Consequently, in radiotherapy systems, such as a LINAC system or a Leksell Gamma Knife® system, it is of a high importance that the positioning system which moves the patient so as to position the treatment volume in coincidence with the focus point of the radiation unit of the system is accurate and reliable. That is, the positioning system must be capable of positioning the treatment volume in coincidence with the focus point at a very high precision. Furthermore, this high precision must also be maintained over time.
A predetermined position of a positioning system in a radiation therapy system comprising a radiation therapy unit can be determined relative to a fixed radiation focus point of the radiation therapy unit by radiation measurements, e.g., using a phantom with radiation sensitive film provided in a certain position within the phantom. Another method is applying a radiation sensitive film on a tool adapted to be mounted in the positioning system, which tool is provided with reference marks such that it can be mounted in a defined position relative to the positioning system. According to a further method, a phantom with an ionization chamber provided in a certain position within the phantom is used. However, these indirect methods are time-consuming and inaccurate.

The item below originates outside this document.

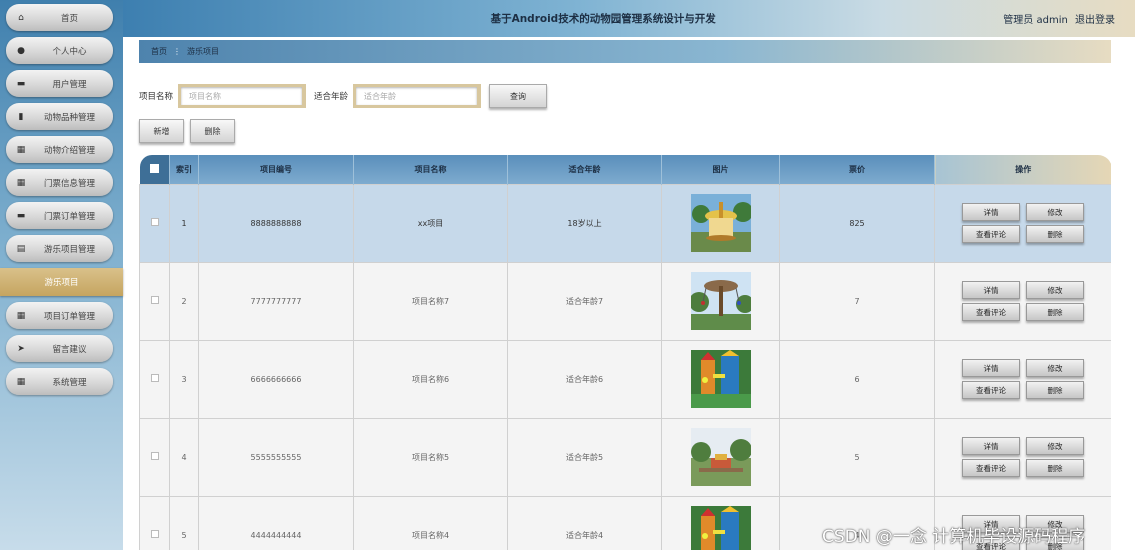  Describe the element at coordinates (1036, 20) in the screenshot. I see `username: 管理员 admin` at that location.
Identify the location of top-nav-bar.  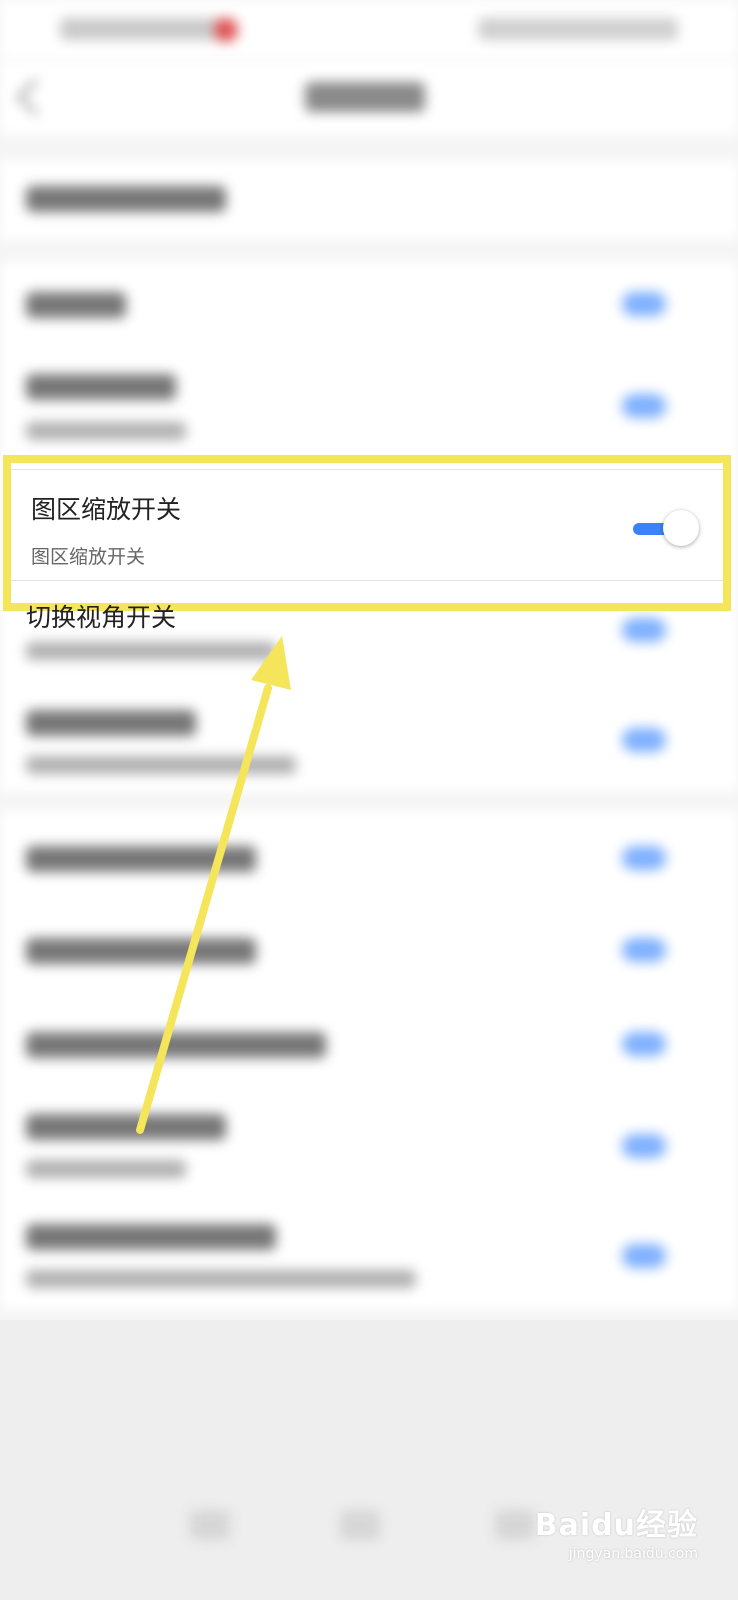
(369, 98).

In accordance with a further method, a PN diode (or PN diodes) mounted on a measurement tool, providing an output that is substantially proportional to the detected radiation, is used to determine a predetermined position of the positioning system relative to a fixed radiation focus point. The signal from the diode is amplified and measured. The diode or diodes are scanned over the stationary focus point of the radiation unit of the radiation therapy system. Measurement values regarding the coordinates of the positioning system are collected or obtained where a gradient of the radiation is high, i.e. at the edges of the radiation curve.
However, the measurement tool must itself be calibrated, which is conducted in a master system. The master system has, in turn, been calibrated by means of film measurements. Hence, in order to verify the predetermined position of a positioning system of a radiation therapy system, a measurement tool that has been calibrated in another radiation therapy system, the master system, is used. Even if the master system has been calibrated using film measurements, a certain degree of inaccuracy will remain. Further, in order to calibrate the measurement tool, access to the master system is required, which may be a limited resource in terms of accessibility, and the calibration has to be performed by specially trained personnel.
Thus, there is a need for an efficient and reliable method for calibrating a measurement tool for measuring the radiation in a radiation system such as a radiation therapy system. Thereby, an efficient and reliable determination or verification of a predetermined position of the positioning system in a radiation therapy system comprising a radiation therapy unit relative to a fixed radiation focus point of the radiation therapy unit can be achieved.